Collected data
┄┄┄┄┄┄┄┄┄┄┄┄┄┄┄┄┄┄┄┄
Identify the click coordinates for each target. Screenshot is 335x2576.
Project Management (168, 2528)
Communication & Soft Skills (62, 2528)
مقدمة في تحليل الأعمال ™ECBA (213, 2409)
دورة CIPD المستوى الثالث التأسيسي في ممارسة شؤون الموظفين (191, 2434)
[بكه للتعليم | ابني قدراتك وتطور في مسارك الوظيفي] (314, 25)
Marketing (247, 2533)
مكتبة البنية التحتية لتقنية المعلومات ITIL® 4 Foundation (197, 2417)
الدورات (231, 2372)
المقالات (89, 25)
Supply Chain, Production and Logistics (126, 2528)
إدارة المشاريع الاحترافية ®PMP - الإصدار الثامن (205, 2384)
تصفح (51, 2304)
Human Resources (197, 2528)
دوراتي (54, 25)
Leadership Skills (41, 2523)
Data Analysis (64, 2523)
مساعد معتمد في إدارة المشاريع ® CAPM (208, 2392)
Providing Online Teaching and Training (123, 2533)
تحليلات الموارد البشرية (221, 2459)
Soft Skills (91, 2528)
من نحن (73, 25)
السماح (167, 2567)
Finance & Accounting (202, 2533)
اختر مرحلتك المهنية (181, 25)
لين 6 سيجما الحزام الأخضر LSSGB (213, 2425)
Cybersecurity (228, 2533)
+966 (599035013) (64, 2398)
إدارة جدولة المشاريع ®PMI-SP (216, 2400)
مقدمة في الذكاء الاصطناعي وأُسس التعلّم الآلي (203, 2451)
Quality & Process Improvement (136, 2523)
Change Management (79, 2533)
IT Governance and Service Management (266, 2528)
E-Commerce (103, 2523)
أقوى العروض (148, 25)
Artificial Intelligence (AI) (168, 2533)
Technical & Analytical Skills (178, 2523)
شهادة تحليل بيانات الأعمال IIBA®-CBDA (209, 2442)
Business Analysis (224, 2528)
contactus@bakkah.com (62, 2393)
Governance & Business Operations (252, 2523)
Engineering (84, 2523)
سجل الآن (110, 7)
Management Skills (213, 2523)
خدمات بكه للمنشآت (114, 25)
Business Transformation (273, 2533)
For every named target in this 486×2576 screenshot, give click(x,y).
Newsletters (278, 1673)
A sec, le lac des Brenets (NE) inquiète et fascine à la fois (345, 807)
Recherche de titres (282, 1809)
┄┄┄┄┄┄┄┄┄┄┄┄┄┄┄┄┄┄┄┄
__WHAT IS EXPECTED__: Restate word for word the entries above, starting at the line with "Supply Chain, Production" and ending at the line with "إدارة جدولة المشاريع ®PMI-SP (216, 2400)", inclusive, and no others.

__EXERCISE RESULT__:
Supply Chain, Production and Logistics (126, 2528)
إدارة المشاريع الاحترافية ®PMP - الإصدار الثامن (205, 2384)
تصفح (51, 2304)
Human Resources (197, 2528)
دوراتي (54, 25)
Leadership Skills (41, 2523)
Data Analysis (64, 2523)
مساعد معتمد في إدارة المشاريع ® CAPM (208, 2392)
Providing Online Teaching and Training (123, 2533)
تحليلات الموارد البشرية (221, 2459)
Soft Skills (91, 2528)
من نحن (73, 25)
السماح (167, 2567)
Finance & Accounting (202, 2533)
اختر مرحلتك المهنية (181, 25)
لين 6 سيجما الحزام الأخضر LSSGB (213, 2425)
Cybersecurity (228, 2533)
+966 (599035013) (64, 2398)
إدارة جدولة المشاريع ®PMI-SP (216, 2400)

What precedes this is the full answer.